[Given task 1]:
Answer these from the ORES precache thread, one line each:
(a) According to the first message, how many content space edits does enwiki get daily?
(b) What version number does the output give for the damaging and goodfaith models?
(c) What prediction did the writer expect to find in the output?
[Given task 2]: Write the next part of the ORES precache thread, following on from its final sentence.

[Text extract]:
________________________

That seems too small - enwiki has 50K content space edits daily per https://stats.wikimedia.org/v2/#/en.wikipedia.org/content/edited-pages/normal|line|2019-11-07~2019-12-01|page_type~content|daily

Woops! You're right. I just manually sent an event and it looks like it isn't getting picked up.

$ python
Python 3.5.1+ (default, Mar 30 2016, 22:46:26) 
[GCC 5.3.1 20160330] on linux
Type "help", "copyright", "credits" or "license" for more information.
>>> import requests
>>> import json
>>> event = json.loads('{"$schema":" <snip> "rev_content_changed":true}')
>>> response = requests.post("https://ores.wikimedia.org/v3/precache", json=event); print(response.text)
{
  "enwiki": {
    "models": {
      "damaging": {
        "version": "0.5.0"
      },
      "goodfaith": {
        "version": "0.5.0"
      }
    },
    "scores": {
      "931601462": {
        "damaging": {
          "score": {
            "prediction": false,
            "probability": {
              "false": 0.8946838511642203,
              "true": 0.10531614883577967
            }
          }
        },
        "goodfaith": {
          "score": {
            "prediction": true,
            "probability": {
              "false": 0.049044124186712335,
              "true": 0.9509558758132877
            }
          }
        }
      }
    }
  }
}

This was a content page edit. I expected to see a drafttopic prediction in the output. I'll dig into this.

________________________

[Given information]:
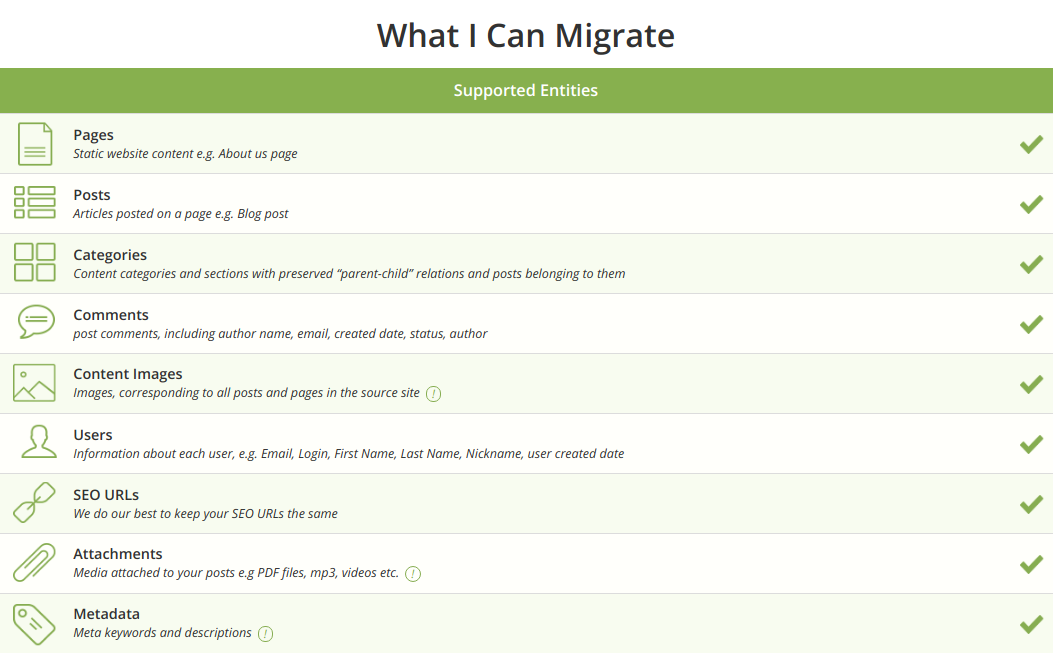Click the info icon beside Metadata description
Screen dimensions: 1053x653
coord(266,634)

________________________

[Final answer 1]:
(a) 50K
(b) 0.5.0
(c) A drafttopic prediction

[Final answer 2]:
Change 559624 had a related patch set uploaded (by Halfak; owner: Halfak):
[mediawiki/services/ores/deploy@master] Replace 'content_edit' event with 'main_edit'

https://gerrit.wikimedia.org/r/559624

Got it! I had a type in the config for the event. I named the event "main_edit" not "content_edit" and mixed that up in the configuration.

It looks like it is too late to deploy this before the holiday. Bummer.

From our discussions with @MMiller_WMF, it looks like we'll be deploying an updated model in early January anyway, so I have hope that this will not be a blocker.

We have some data in the table (page creations only I guess?), that should be enough to unblock the next steps.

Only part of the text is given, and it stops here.